Fears of another war are growing in Bosnia and Herzegovina as xenophobia and nationalist rivalries surge in the largely autonomous and Serb-dominated entity of Republika Srpska. Observers are warning that a growing separatist movement in the territory threatens the terms of the Dayton Accords that ended the Bosnian War of the 1990s.
That conflict killed more than 100,000 people and displaced some 1 million civilians through interethnic violence between Catholic Croats, Bosnian Muslims—or Bosniaks—and Orthodox Christian Serbs. Republika Srpska, the majority-Serb enclave of Bosnia and Herzegovina that was formalized by the U.S.-brokered Dayton Accords, virtually cleansed the bulk of its territory of Croats and Bosniaks during the conflict. More than two decades later, the siege of Sarajevo and the massacre at Srebrenica still evoke horrifying images of the war crimes committed.
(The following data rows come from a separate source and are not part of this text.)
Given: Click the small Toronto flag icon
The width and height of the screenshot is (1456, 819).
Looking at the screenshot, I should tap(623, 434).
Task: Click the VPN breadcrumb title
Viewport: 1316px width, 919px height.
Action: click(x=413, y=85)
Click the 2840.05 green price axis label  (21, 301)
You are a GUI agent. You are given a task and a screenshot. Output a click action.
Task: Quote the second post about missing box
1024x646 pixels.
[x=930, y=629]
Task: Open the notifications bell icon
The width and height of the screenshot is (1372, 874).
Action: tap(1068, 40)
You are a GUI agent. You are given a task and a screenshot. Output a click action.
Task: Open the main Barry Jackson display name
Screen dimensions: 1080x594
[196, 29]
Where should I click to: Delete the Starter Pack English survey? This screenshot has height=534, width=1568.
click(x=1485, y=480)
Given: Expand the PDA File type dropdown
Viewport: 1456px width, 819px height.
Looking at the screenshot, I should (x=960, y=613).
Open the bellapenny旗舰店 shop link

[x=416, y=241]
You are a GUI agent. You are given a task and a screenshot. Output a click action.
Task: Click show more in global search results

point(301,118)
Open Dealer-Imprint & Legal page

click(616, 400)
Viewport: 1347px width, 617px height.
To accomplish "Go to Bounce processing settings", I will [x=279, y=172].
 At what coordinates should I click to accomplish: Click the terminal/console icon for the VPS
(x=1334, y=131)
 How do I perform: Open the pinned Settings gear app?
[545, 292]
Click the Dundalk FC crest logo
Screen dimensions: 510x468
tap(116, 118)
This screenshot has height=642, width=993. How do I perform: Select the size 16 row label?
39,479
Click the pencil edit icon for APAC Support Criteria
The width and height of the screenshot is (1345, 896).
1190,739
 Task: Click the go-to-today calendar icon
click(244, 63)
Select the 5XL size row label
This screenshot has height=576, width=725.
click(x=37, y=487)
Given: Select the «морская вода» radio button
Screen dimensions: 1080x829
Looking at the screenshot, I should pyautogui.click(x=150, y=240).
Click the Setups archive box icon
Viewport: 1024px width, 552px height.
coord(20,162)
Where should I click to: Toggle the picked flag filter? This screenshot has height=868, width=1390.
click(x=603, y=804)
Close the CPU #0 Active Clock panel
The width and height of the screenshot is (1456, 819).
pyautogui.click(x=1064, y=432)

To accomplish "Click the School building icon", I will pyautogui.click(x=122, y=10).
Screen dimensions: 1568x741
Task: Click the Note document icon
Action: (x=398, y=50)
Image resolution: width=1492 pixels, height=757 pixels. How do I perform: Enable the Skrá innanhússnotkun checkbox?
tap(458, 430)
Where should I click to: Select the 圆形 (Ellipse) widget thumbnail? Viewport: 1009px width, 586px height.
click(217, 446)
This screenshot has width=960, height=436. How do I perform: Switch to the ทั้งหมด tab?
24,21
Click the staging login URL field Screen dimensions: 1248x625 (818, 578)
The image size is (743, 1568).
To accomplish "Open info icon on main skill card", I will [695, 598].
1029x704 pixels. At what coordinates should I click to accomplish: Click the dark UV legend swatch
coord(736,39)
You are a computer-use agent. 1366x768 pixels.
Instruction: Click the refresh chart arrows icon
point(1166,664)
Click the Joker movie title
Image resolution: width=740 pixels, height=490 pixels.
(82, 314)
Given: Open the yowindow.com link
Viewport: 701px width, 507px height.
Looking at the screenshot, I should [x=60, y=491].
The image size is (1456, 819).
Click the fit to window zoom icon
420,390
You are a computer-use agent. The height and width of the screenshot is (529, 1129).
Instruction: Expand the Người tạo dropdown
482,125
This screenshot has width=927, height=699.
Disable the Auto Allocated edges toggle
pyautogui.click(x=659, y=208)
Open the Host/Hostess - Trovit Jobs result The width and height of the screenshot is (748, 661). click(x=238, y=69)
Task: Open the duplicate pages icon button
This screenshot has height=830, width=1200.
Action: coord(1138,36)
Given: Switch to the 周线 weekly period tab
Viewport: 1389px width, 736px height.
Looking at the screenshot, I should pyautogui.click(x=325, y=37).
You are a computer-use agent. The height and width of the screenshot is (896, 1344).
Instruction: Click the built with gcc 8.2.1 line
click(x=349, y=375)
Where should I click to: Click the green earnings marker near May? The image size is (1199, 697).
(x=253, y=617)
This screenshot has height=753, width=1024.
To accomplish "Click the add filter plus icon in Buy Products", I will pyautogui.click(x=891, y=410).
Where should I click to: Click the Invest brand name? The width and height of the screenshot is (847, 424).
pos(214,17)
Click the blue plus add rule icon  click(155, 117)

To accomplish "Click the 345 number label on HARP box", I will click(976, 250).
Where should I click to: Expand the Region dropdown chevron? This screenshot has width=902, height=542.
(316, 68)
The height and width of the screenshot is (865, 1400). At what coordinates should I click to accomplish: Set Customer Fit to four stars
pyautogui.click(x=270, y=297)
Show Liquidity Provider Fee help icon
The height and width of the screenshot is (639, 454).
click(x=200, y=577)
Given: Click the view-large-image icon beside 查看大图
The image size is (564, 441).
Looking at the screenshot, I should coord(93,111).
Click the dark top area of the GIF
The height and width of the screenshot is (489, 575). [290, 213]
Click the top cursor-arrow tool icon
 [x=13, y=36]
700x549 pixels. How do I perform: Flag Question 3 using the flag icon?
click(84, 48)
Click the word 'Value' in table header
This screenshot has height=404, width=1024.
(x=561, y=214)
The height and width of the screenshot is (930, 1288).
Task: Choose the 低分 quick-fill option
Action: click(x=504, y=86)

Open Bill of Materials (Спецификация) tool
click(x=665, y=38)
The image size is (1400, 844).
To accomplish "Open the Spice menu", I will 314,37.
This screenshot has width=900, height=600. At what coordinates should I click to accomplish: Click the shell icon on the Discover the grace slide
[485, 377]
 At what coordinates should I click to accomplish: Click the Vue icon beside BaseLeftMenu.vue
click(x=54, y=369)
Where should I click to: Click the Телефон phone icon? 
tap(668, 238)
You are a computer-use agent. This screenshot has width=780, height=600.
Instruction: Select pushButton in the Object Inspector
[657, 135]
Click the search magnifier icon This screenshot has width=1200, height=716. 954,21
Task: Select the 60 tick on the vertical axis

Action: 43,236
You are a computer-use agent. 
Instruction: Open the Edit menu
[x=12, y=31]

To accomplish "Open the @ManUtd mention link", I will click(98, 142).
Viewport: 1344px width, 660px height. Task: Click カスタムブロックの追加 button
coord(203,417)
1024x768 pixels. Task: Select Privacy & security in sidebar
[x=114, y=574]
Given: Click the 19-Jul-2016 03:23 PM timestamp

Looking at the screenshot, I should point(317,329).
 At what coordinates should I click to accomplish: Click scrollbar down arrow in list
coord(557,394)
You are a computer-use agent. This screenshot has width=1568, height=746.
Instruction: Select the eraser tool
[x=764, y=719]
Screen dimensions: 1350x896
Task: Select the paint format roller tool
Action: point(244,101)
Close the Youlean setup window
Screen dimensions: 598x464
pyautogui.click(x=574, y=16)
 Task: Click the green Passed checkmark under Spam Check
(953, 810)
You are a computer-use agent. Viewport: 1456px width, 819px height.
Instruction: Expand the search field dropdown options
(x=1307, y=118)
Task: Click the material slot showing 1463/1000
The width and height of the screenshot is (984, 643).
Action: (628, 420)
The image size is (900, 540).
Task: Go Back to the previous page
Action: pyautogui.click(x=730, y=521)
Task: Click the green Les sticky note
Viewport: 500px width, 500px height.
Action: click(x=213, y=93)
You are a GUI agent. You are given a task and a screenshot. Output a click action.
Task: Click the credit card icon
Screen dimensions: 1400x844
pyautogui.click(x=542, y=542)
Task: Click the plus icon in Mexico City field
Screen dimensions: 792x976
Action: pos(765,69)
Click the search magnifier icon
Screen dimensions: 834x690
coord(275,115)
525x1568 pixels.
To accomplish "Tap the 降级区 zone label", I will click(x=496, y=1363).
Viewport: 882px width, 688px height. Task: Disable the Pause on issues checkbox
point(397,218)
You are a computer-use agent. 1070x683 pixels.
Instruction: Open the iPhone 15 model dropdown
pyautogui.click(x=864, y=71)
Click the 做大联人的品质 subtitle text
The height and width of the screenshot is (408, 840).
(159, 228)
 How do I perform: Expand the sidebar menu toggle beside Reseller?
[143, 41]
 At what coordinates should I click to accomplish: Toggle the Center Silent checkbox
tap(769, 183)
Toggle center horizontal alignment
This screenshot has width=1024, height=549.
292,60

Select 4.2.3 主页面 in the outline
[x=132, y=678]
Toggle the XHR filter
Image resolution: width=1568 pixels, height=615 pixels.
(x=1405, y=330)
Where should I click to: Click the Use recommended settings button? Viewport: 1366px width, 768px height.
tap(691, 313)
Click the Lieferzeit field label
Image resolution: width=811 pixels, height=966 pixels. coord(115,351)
A former member of the Croatian parliament is gathering support for what he says may be the only workable way to avoid further escalation and ensure long-term peace. The plan put forward by the former Croatian lawmaker, Ivan Bagaric, calls for fast-tracking Bosnia and Herzegovina’s membership in the European Union and demilitarizing the country. Bosnia formally applied for EU membership last year, and its application was accepted by the bloc’s 28 member states in September.